Home Health Care Medicare Coverage
Medicare coverage for home health care may help alleviate some of the financial strain after an injury, illness or other situation. Home health care is a range of services given to you in your home, often after an injury or illness.
Some examples of home health care services include:
Patient and caregiver education
Intravenous or nutrition therapy
Monitoring serious illness
Qualifying for Medicare Coverage for Home Health Care
To obtain Medicare coverage for home care, a person must meet the following eligibility requirements:
The person must be homebound, meaning they have difficulty leaving the home or require assistance to do so
The person needs consistent skilled nursing services
There must be a face-to-face meeting with a doctor within 90 days before the first home care visit or within 30 days after the first visit has occurred
A doctor must certify that the individual is homebound and requires skilled care
The care must come from a Medicare-certified home health agency
If you meet these qualifications, you may be able to get help in your home for your medical needs.
What Types of Services Might You Receive?
Medicare home health services vary based on your situation. These skilled nursing services can be provided up to seven days a week, for a total of 28 hours maximum. You may be provided one or more of the following services:
Care plan management
Medicare social services
Medicare supplies related to home health care
Regular care ( i.e., injections, catheter changes, observations, assessments)
Skilled therapy services (i.e., physical therapy, speech-language pathology occupational therapy)

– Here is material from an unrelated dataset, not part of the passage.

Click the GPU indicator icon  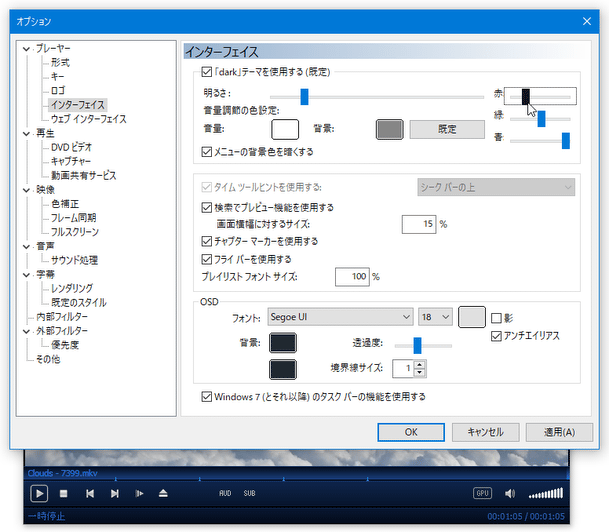[x=483, y=493]
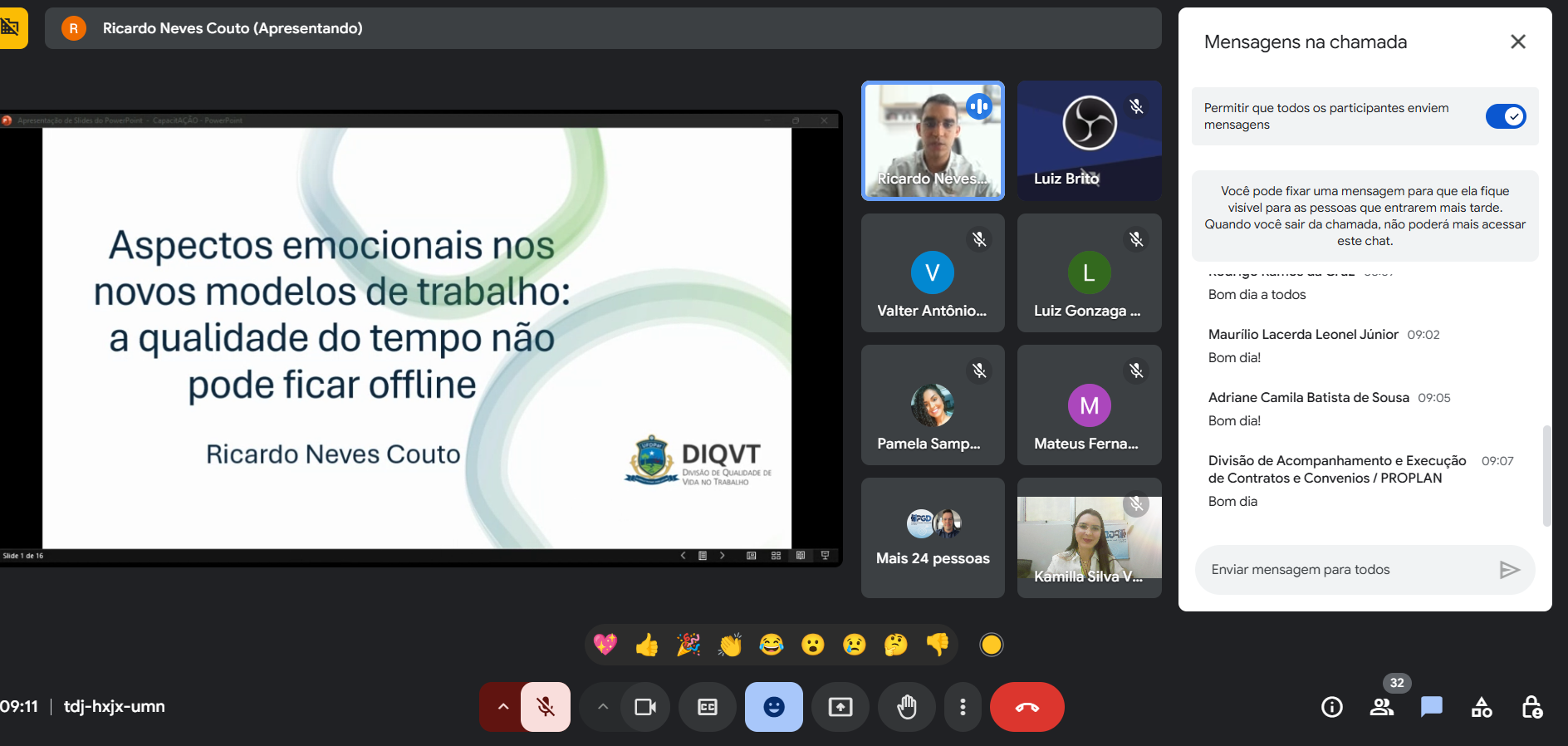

Medicare can also provide coverage for home health aides who provide personal care services like bathing, dressing and toileting. But keep in mind that Medicare will not pay for a Medicare home health aide if it is the only required service needed and you do not need additional skilled care.
Understanding Your Policy and Coverage
Understanding the Medicare guidelines for home health orders is critical to ensuring you receive the level of care you need and manage your financial responsibilities properly. Original Medicare — including Medicare Part A and Medicare Part B — and Medicare Advantage (Medicare Part C) can provide this coverage. However, costs depend on the service and coverage plan unique to each person.